• Work instructions:
A: In the post on key, index, and path transforms, why does the PostgreSQL query for the lookup `data__owner__other_pets__0__name='Fishy'` use the `#>` operator rather than `->`? Answer in one to three sentences.
B: Transcribe everything from "On PostgreSQL, if" down to "aren't that easy." in the post on key, index, and path transforms.

• Passage for review:
----

Key, index, and path transforms

10 min read

It's time for one of the most exciting important parts: transforms! This is probably one of the last few posts on this blog (at least for this year), since GSoC 2019 is almost finished and I'm wrapping up my project soon. In this post, I'll explain how I implemented key, index, and path transforms to allow querying with JSON values. Actually, they aren't made into different transforms, but a transform (called KeyTransform) that can be chained to form a JSON path. Then, we can do a lookup with the value at that path.

The following is the demonstration from the docs.

To query based on a given dictionary key, simply use that key as the lookup name:

>>> Dog.objects.create(name='Rufus', data={
...     'breed': 'labrador',
...     'owner': {
...         'name': 'Bob',
...         'other_pets': [{
...             'name': 'Fishy',
...         }],
...     },
... })
>>> Dog.objects.create(name='Meg', data={'breed': 'collie', 'owner': None})

>>> Dog.objects.filter(data__breed='collie')
<QuerySet [<Dog: Meg>]>

Multiple keys can be chained together to form a path transform:

>>> Dog.objects.filter(data__owner__name='Bob')
<QuerySet [<Dog: Rufus>]>

If the key is an integer, it will be interpreted as an index transform in an array:

>>> Dog.objects.filter(data__owner__other_pets__0__name='Fishy')
<QuerySet [<Dog: Rufus>]>

Note that the transform examples given above implicitly use the exact lookup.

PostgreSQL

On PostgreSQL, if only one key or index is used, the SQL operator -> is used. If multiple operators are used then the #> operator is used. For example, the last lookup translates into the following SQL query:

SELECT * FROM myapp_dog WHERE (data #> ['owner', 'other_pets', '0', 'name']) = 'Fishy'

If the transform is chained with a lookup expecting a text lhs, the operators used are ->> and #>>, respectively.

MySQL and MariaDB

On MySQL and MariaDB, we can make use of the JSON_EXTRACT function. The function accepts at least two arguments: the JSON document and the path. However, instead of an array, the path is a JSONPath string. So, the query becomes:

SELECT * FROM myapp_dog WHERE JSON_EXTRACT(data, '$.owner.other_pets[0].name') = '"Fishy"'

Except... things aren't that easy.

----

• Input data:
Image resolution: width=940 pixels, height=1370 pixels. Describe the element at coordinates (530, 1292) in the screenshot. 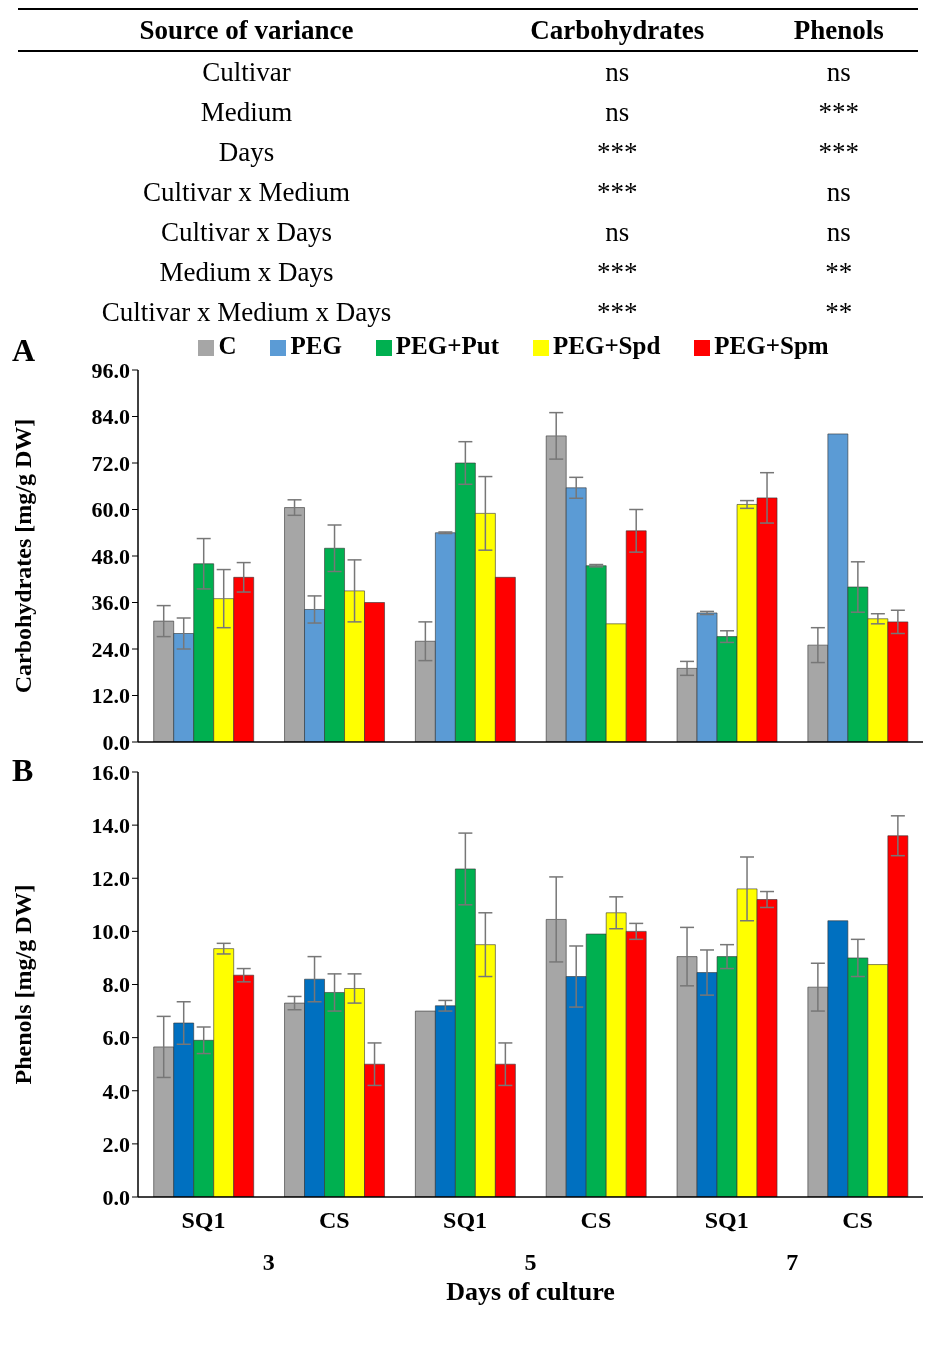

----

• Responses for each task:
A: On PostgreSQL, the `->` operator is used only when a single key or index is involved. This lookup chains several keys and an index ('owner', 'other_pets', '0', 'name'), so it uses the `#>` operator.

B:
On PostgreSQL, if only one key or index is used, the SQL operator -> is used. If multiple operators are used then the #> operator is used. For example, the last lookup translates into the following SQL query:

SELECT * FROM myapp_dog WHERE (data #> ['owner', 'other_pets', '0', 'name']) = 'Fishy'

If the transform is chained with a lookup expecting a text lhs, the operators used are ->> and #>>, respectively.

MySQL and MariaDB

On MySQL and MariaDB, we can make use of the JSON_EXTRACT function. The function accepts at least two arguments: the JSON document and the path. However, instead of an array, the path is a JSONPath string. So, the query becomes:

SELECT * FROM myapp_dog WHERE JSON_EXTRACT(data, '$.owner.other_pets[0].name') = '"Fishy"'

Except... things aren't that easy.